** Task description **
Only the last stretch of the records is wanted: restate word for word the line with "Click the 회계연도" and every line after it.

** Provided data **
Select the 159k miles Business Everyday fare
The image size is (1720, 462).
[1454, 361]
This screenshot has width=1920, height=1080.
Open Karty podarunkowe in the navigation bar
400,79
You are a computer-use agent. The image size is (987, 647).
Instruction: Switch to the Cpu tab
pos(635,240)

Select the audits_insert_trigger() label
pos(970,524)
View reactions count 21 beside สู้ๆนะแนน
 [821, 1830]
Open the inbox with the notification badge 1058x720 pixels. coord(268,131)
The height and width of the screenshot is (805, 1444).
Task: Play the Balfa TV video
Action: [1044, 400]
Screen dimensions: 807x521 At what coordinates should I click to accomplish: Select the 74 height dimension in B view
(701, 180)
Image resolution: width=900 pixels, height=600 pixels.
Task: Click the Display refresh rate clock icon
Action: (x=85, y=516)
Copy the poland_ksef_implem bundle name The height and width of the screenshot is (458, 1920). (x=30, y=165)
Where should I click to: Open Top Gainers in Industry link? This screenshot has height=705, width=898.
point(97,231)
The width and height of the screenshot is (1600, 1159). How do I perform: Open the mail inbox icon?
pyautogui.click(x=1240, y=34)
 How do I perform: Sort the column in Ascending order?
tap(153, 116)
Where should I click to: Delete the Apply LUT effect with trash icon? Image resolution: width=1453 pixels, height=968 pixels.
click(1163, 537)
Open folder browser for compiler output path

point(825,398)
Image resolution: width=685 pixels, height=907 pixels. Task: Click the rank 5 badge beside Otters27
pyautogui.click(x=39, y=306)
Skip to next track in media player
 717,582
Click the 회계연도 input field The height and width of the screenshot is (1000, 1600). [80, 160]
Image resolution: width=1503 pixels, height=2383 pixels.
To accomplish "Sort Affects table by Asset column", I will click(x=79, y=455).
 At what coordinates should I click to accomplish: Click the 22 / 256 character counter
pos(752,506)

** Expected answer **
Click the 회계연도 input field The height and width of the screenshot is (1000, 1600). [80, 160]
Image resolution: width=1503 pixels, height=2383 pixels.
To accomplish "Sort Affects table by Asset column", I will click(x=79, y=455).
 At what coordinates should I click to accomplish: Click the 22 / 256 character counter
pos(752,506)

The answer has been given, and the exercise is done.